◆ SUPPLIED MATERIAL:
((

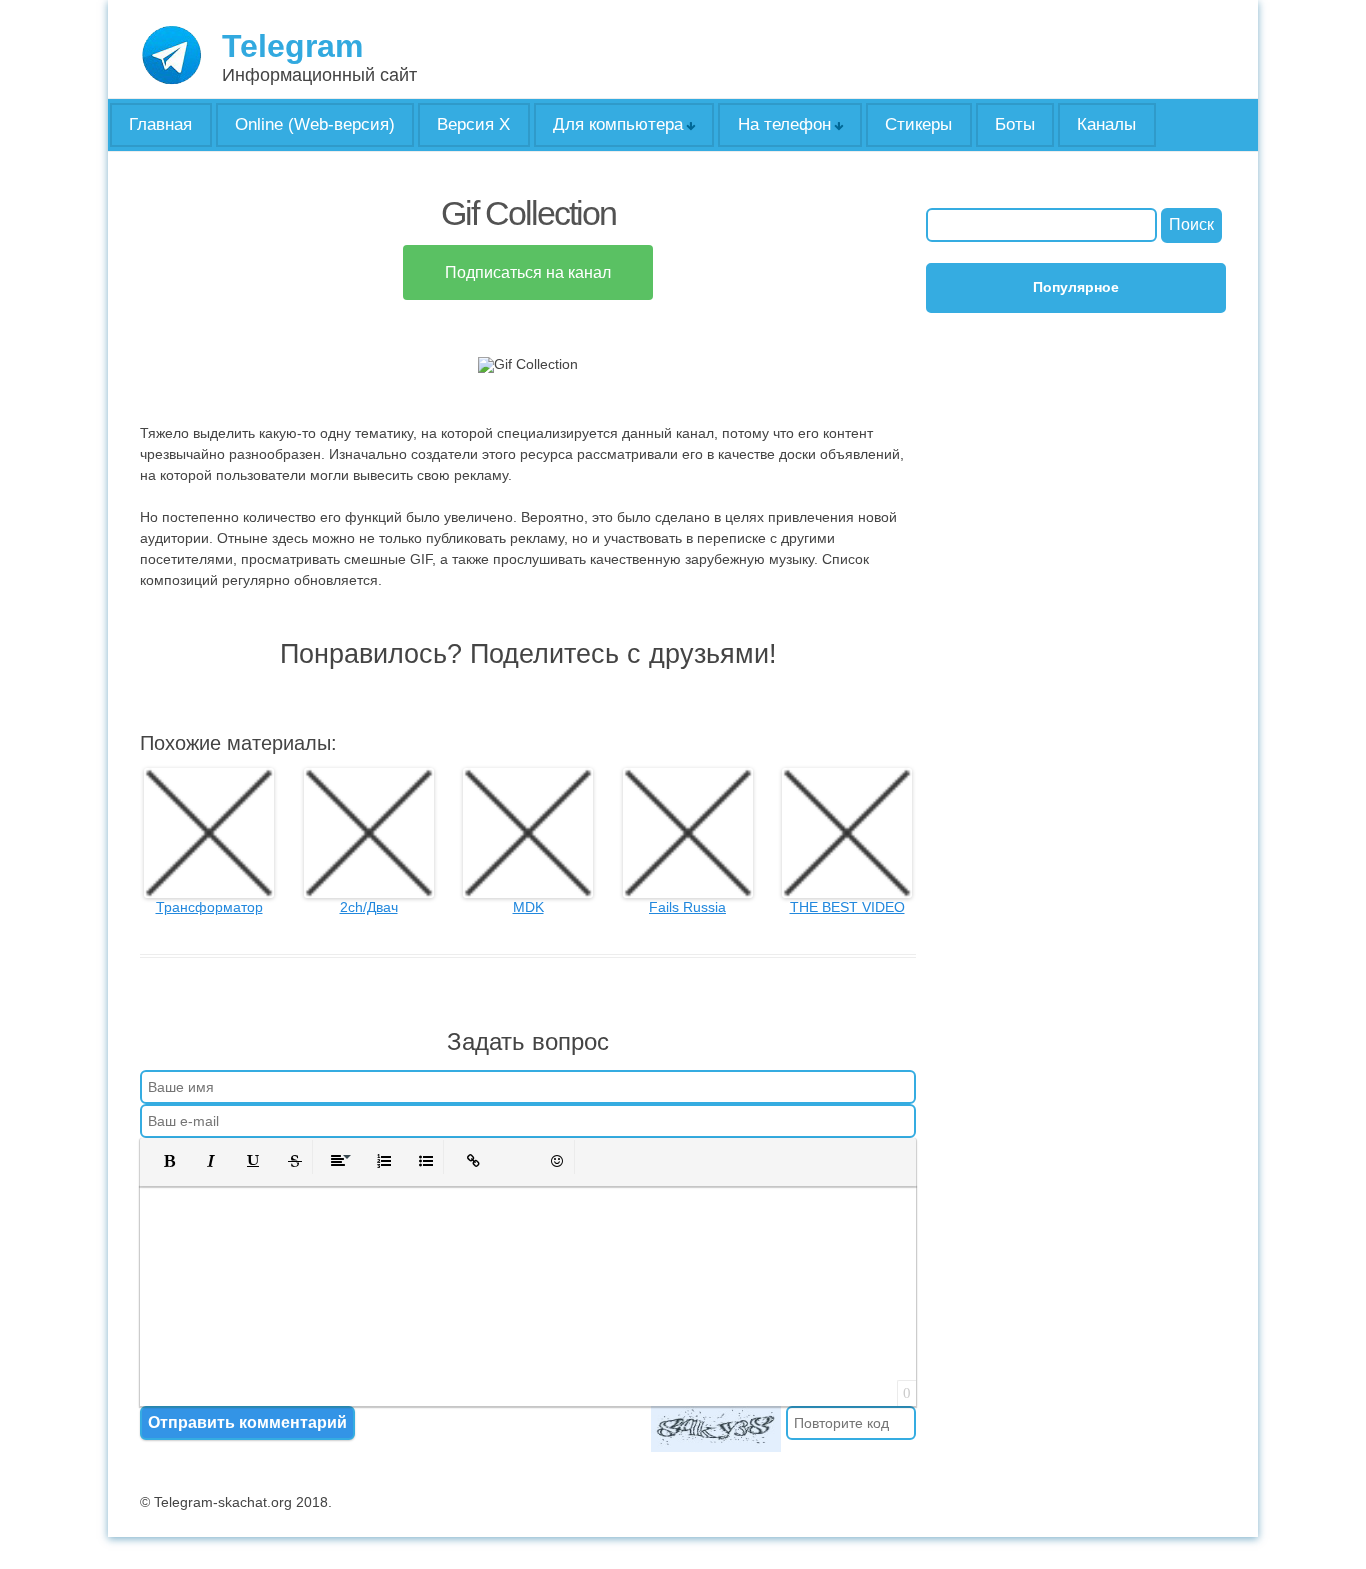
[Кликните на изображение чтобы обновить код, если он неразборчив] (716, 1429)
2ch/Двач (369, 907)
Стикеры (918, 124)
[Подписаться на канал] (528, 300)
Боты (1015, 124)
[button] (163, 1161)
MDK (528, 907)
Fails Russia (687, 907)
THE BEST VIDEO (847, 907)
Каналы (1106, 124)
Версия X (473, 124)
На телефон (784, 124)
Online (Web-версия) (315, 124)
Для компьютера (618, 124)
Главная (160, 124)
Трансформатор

))

◆ EXERCISE: Your reply should be a verbatim retyping of the lines from the one that holds "Боты (1015, 124)" through the last line of the entries.

◆ SOLUTION FOR THIS PROBLEM:
Боты (1015, 124)
[button] (163, 1161)
MDK (528, 907)
Fails Russia (687, 907)
THE BEST VIDEO (847, 907)
Каналы (1106, 124)
Версия X (473, 124)
На телефон (784, 124)
Online (Web-версия) (315, 124)
Для компьютера (618, 124)
Главная (160, 124)
Трансформатор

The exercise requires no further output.